Al guardaroba la media giornaliera è stata di 51 prestazioni per un totale di 10.251 annue. Scarpe, sacchi a pelo, coperte, vestiti sono stati offerti grazie alla generosità di tanti benefattori e al lavoro paziente di 120 volontari che selezionano, puliscono, sistemano le decine di migliaia di capi di vestiario.
La nuova struttura ambulatoriale, attraverso l’impegno di volontari e operatori, offre visite mediche, dentistiche, ginecologiche, cardiologiche, esami ecografici ed ematologici, consulenza di psicologi e psichiatri, visite e assistenza per la prevenzione e la cura di malattie, distribuzione gratuita di farmaci. Le visite mediche effettuate nel corso dell’anno sono state in totale 32.934 con una media giornaliera di 138. Tutto questo è stato possibile grazie alla collaborazione dei volontari: 165 medici, 6 infermieri, 35 impegnati in farmacia e 24 in accettazione.
L’attività dell’ambulatorio è stata efficacemente supportata da quella del servizio farmacia; grazie al contributo del Banco Farmaceutico e di numerose aziende, sono state erogate 52.000 confezioni, segnando un +5,8% rispetto al 2010.

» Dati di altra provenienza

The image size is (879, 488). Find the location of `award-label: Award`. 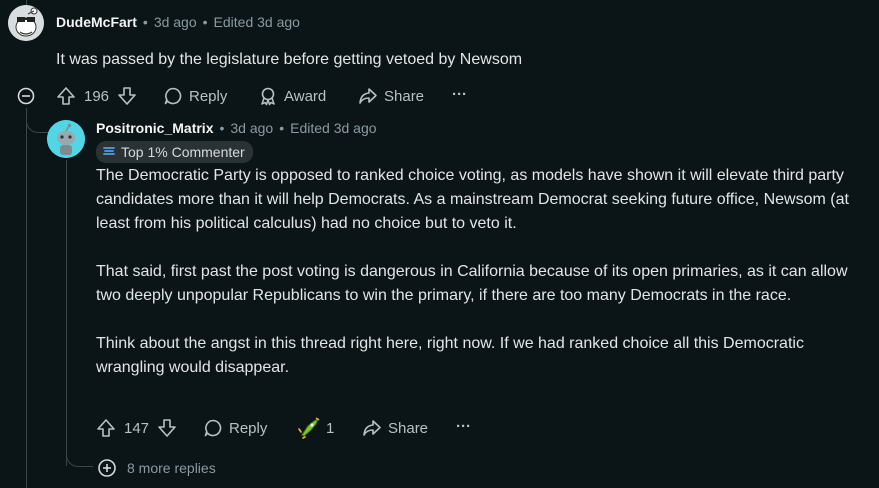

award-label: Award is located at coordinates (306, 96).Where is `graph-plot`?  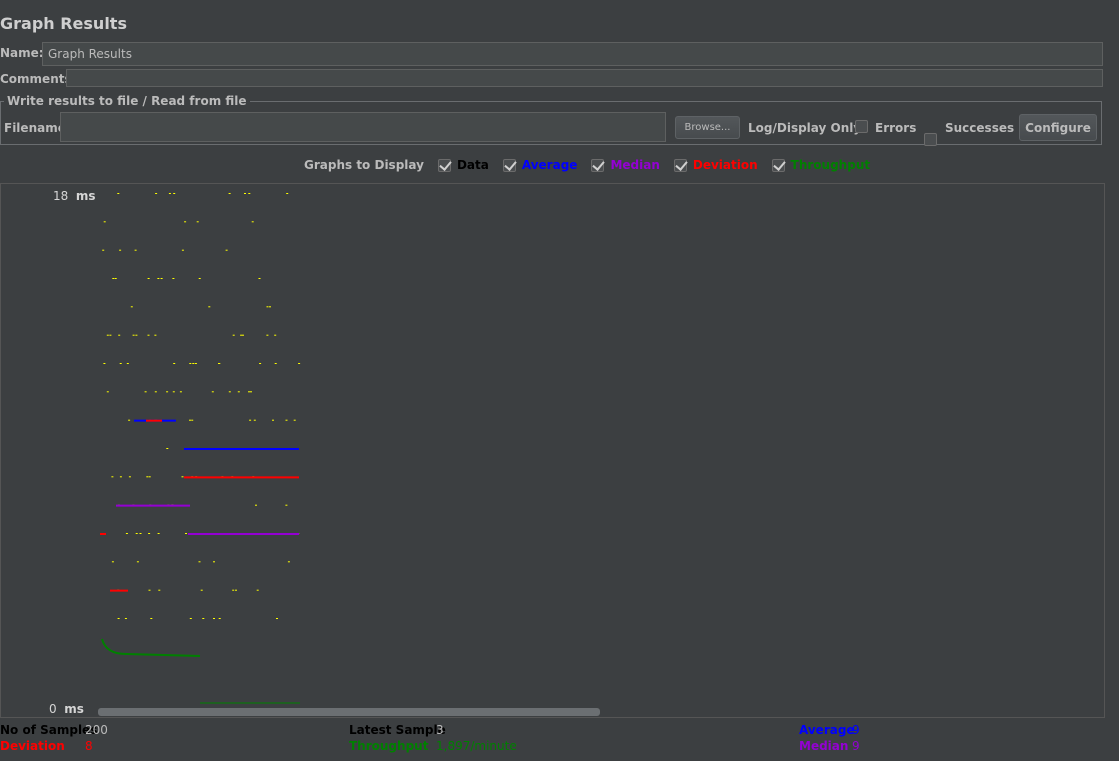
graph-plot is located at coordinates (200, 448).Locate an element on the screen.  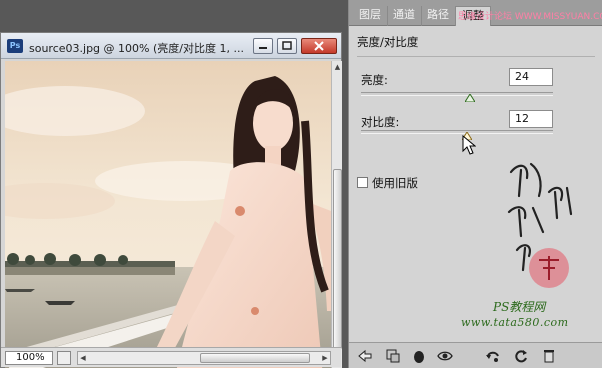
view-previous-button is located at coordinates (493, 356).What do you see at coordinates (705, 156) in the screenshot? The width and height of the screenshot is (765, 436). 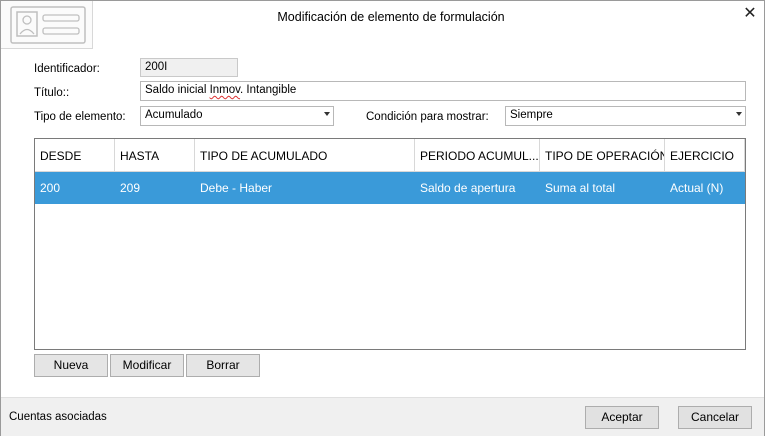 I see `column-header-ejercicio: EJERCICIO` at bounding box center [705, 156].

In questo difficile momento di crisi economica i poveri si rivolgono all’Area sociale in cerca di lavoro e di una casa, beni fondamentali per uscire dal tunnel dell’emarginazione. Lo Sportello lavoro ha incontrato gli utenti in cerca di lavoro e, in collaborazione con Idea Agenzia per il Lavoro, sono stati esaminati quasi 2.500 curricula avviando 12 contratti di lavoro. Piccoli risultati, ma grandi traguardi per chi è riuscito a trovare un’occupazione.
Grazie all’impegno dell’assistente sociale è stato possibile dare continuità all’accoglienza abitativa negli alloggi a nostra disposizione. Nel 2011 sono state ospitate 45 persone (di cui 18 donne, 7 uomini e 20 minori). I volontari dell’accoglienza hanno tesserato 8.786 nuovi utenti, mentre 25.910 sono stati i rinnovi tessera, +20,43% rispetto al 2010. L’aumento è giustificato dall’alto numero di arrivi di nord africani, dai paesi del Corno d’Africa e della zona sub sahariana. Tra i nuovi arrivi non mancano certamente i nostri connazionali (sono l’8,55% delle nuove tessere) in particolare anziani e padri separati.
Dal canto suo anche fra Vittore si difende. Solo nel 2011 questi sono i risultati delle raccolte che segue: stracci: 1.286 quintali; carta: 1.036 quintali; ferro e altri metalli: 475 quintali; oltre a una impressionante quantità di oggetti da rivendere nel mercatino dell’usato. Il tutto pro missioni.